Whether Alfred Bernhard Nobel realised what a stir he would create, we cannot know. He was a man of great contrasts. A Swede born in Stockholm in 1833, he spent most of his life abroad. The inventor of dynamite and other explosives, he was even called a 'merchant of death', but aimed to promote world peace. A skilled chemist, he wrote poetry in both Swedish and English, and prose in other languages too. The son of a man who twice went bankrupt, he became one of the wealthiest people in the Western world.

His great wealth did not bring him happiness, however. He never married, suffered from loneliness and was in delicate health from childhood. Only in the last three years of his life did he have a home of his own in Sweden, where he had bought the Bofors (pr. ‘Boo-fosh’) armaments factory. He nevertheless died in the Italian resort town of San Remo on December 10 1896. And December 10 is the day on which the Nobel Prizes are ceremonially awarded each year, the Peace Prize in Oslo, the others at the Concert Hall in Stockholm.

His will was written in Swedish without legal guidance, which led to much delay in its implementation as it was disputed. It stipulated that the greater part of his estate should be invested and the income distributed annually in the form of prizes to those conferring the greatest benefit on mankind during the preceding year within the fields of physics, chemistry, physiology or medicine, literature and what he called ‘brotherhood among nations’, but which we know as the Peace Prize.

Swedish institutions were to award the first four prizes: the Royal Academy of Sciences (physics and chemistry), Royal Caroline Institute (physiology or medicine) and the Swedish Academy (literature). The Peace Prize was to be awarded by a committee of the Norwegian Storting, or Parliament, as Norway was joined to Sweden in a union under the Swedish crown during Nobel's lifetime. A sixth award, the Economics Prize, was added in 1968 by the Bank of Sweden in his memory.

There is no doubt that Nobel had a great interest in each of the fields he mentioned. The Peace Prize is the one that is most intriguing. Nobel believed that when the great power of explosives was understood, nobody would use them for military purposes. He knew from personal experience what devastation they could cause. In 1864 the factory where he had been studying nitroglycerine was blown up killing everyone in it, including his 21-year-old brother Emil. Nevertheless, he maintained his factories could well put an end to wars sooner than all the peace congresses that were held.

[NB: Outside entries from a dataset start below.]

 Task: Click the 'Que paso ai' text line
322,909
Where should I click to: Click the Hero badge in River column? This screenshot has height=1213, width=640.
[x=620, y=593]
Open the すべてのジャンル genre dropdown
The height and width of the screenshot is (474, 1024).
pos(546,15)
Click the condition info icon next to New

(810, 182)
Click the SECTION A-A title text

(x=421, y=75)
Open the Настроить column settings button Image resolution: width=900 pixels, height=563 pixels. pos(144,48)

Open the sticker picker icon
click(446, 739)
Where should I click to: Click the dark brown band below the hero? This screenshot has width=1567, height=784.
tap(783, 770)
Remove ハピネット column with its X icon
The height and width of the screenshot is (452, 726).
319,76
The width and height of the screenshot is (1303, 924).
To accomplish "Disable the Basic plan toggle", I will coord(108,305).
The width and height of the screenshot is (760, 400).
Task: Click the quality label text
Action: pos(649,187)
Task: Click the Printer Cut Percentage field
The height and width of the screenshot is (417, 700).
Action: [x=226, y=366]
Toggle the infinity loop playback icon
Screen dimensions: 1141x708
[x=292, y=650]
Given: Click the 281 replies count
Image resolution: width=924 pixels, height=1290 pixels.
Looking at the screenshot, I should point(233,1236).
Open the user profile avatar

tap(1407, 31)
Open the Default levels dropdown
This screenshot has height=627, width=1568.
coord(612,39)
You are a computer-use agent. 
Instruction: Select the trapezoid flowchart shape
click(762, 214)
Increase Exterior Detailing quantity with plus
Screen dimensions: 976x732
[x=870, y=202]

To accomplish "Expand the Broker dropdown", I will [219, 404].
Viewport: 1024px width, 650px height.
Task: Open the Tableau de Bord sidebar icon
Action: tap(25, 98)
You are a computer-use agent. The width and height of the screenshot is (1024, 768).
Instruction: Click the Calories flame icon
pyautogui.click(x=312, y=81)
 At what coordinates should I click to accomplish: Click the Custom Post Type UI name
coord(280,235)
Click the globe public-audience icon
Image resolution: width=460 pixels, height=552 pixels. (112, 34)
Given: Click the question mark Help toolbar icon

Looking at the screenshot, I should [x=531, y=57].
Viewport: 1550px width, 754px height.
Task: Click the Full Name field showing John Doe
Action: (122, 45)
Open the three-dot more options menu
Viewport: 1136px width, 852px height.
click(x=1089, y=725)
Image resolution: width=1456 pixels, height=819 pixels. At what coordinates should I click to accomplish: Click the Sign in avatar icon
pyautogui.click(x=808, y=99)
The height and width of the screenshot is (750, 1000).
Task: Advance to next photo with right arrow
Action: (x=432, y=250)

He was also influenced by his friendship with the Austrian Baroness von Sutter, a pioneer in the peace movement. She was herself awarded the Peace Prize in 1905. But as with the Literature Prize, some of the laureates selected in Oslo, such as Henry Kissinger and Le Duc Tho in 1973, and Menachem Begin and Anwar Sadat in 1978, have been highly controversial, while others generally considered to deserve the award, such as Mahatma Gandhi, have been unacknowledged. And when the first Literature Prize was awarded to Sully Proudhomme in 1901, Sweden's foremost author August Strindberg, who never received the prize, and more than forty other prominent Swedes wrote a letter of apology to Tolstoy.

The stipulation about conferring the greatest benefit on mankind in the preceding year has been more closely observed for the Peace Prize than for the others, with juries otherwise tending to look back at what candidates have achieved during their careers as a whole and not only in the very recent past.